-- Given entries --
>>>

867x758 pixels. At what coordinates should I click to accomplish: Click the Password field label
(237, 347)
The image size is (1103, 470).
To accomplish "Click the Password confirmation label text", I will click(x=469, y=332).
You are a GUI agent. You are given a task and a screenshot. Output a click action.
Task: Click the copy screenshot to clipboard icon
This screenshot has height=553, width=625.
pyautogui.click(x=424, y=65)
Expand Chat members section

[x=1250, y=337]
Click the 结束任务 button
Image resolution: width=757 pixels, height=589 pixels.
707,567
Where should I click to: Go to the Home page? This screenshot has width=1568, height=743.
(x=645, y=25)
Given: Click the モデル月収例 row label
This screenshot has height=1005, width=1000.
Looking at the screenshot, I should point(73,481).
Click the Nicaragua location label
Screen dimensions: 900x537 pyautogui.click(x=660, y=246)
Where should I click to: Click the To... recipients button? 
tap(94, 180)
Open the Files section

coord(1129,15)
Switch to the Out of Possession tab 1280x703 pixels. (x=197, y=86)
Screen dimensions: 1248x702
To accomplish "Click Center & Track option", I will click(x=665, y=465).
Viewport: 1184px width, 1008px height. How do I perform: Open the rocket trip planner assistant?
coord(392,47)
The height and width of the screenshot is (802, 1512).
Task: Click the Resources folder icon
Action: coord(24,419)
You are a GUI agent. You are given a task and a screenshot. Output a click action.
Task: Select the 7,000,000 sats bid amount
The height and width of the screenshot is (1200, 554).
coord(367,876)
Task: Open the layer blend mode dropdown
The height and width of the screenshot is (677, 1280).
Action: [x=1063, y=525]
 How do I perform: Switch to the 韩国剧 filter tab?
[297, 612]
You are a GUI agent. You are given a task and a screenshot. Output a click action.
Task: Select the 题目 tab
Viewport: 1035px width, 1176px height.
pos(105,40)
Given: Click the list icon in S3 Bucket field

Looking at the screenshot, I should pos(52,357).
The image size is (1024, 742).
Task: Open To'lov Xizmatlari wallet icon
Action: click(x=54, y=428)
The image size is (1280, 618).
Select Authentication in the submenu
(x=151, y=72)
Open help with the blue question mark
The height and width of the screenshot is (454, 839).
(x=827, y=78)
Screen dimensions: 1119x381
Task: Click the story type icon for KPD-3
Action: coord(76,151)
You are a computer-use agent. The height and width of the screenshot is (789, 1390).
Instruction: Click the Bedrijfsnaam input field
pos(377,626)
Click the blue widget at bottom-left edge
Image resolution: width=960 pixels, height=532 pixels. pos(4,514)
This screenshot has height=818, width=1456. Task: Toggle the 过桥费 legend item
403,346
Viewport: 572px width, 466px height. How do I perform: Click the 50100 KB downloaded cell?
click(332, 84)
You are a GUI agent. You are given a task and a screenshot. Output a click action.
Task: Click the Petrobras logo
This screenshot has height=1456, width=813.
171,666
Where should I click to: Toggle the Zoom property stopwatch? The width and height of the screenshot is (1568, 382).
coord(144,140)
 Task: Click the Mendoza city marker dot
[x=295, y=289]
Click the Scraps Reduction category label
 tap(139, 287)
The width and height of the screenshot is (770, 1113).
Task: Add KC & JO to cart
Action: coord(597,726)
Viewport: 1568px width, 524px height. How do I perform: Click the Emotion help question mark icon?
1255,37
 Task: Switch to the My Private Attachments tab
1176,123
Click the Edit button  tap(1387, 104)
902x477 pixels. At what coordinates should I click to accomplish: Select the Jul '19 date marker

<<<

-- What you are asked to do --
Retype all of the records above, word for word.

-- Output of the task --
867x758 pixels. At what coordinates should I click to accomplish: Click the Password field label
(237, 347)
The image size is (1103, 470).
To accomplish "Click the Password confirmation label text", I will click(x=469, y=332).
You are a GUI agent. You are given a task and a screenshot. Output a click action.
Task: Click the copy screenshot to clipboard icon
This screenshot has height=553, width=625.
pyautogui.click(x=424, y=65)
Expand Chat members section

[x=1250, y=337]
Click the 结束任务 button
Image resolution: width=757 pixels, height=589 pixels.
707,567
Where should I click to: Go to the Home page? This screenshot has width=1568, height=743.
(x=645, y=25)
Given: Click the モデル月収例 row label
This screenshot has height=1005, width=1000.
Looking at the screenshot, I should point(73,481).
Click the Nicaragua location label
Screen dimensions: 900x537 pyautogui.click(x=660, y=246)
Where should I click to: Click the To... recipients button? 
tap(94, 180)
Open the Files section

coord(1129,15)
Switch to the Out of Possession tab 1280x703 pixels. (x=197, y=86)
Screen dimensions: 1248x702
To accomplish "Click Center & Track option", I will click(x=665, y=465).
Viewport: 1184px width, 1008px height. How do I perform: Open the rocket trip planner assistant?
coord(392,47)
The height and width of the screenshot is (802, 1512).
Task: Click the Resources folder icon
Action: coord(24,419)
You are a GUI agent. You are given a task and a screenshot. Output a click action.
Task: Select the 7,000,000 sats bid amount
The height and width of the screenshot is (1200, 554).
coord(367,876)
Task: Open the layer blend mode dropdown
The height and width of the screenshot is (677, 1280).
Action: [x=1063, y=525]
 How do I perform: Switch to the 韩国剧 filter tab?
[297, 612]
You are a GUI agent. You are given a task and a screenshot. Output a click action.
Task: Select the 题目 tab
Viewport: 1035px width, 1176px height.
pos(105,40)
Given: Click the list icon in S3 Bucket field

Looking at the screenshot, I should pos(52,357).
The image size is (1024, 742).
Task: Open To'lov Xizmatlari wallet icon
Action: click(x=54, y=428)
The image size is (1280, 618).
Select Authentication in the submenu
(x=151, y=72)
Open help with the blue question mark
The height and width of the screenshot is (454, 839).
(x=827, y=78)
Screen dimensions: 1119x381
Task: Click the story type icon for KPD-3
Action: coord(76,151)
You are a computer-use agent. The height and width of the screenshot is (789, 1390).
Instruction: Click the Bedrijfsnaam input field
pos(377,626)
Click the blue widget at bottom-left edge
Image resolution: width=960 pixels, height=532 pixels. pos(4,514)
This screenshot has height=818, width=1456. Task: Toggle the 过桥费 legend item
403,346
Viewport: 572px width, 466px height. How do I perform: Click the 50100 KB downloaded cell?
click(332, 84)
You are a GUI agent. You are given a task and a screenshot. Output a click action.
Task: Click the Petrobras logo
This screenshot has height=1456, width=813.
171,666
Where should I click to: Toggle the Zoom property stopwatch? The width and height of the screenshot is (1568, 382).
coord(144,140)
 Task: Click the Mendoza city marker dot
[x=295, y=289]
Click the Scraps Reduction category label
 tap(139, 287)
The width and height of the screenshot is (770, 1113).
Task: Add KC & JO to cart
Action: coord(597,726)
Viewport: 1568px width, 524px height. How do I perform: Click the Emotion help question mark icon?
1255,37
 Task: Switch to the My Private Attachments tab
1176,123
Click the Edit button  tap(1387, 104)
902x477 pixels. At what coordinates should I click to accomplish: Select the Jul '19 date marker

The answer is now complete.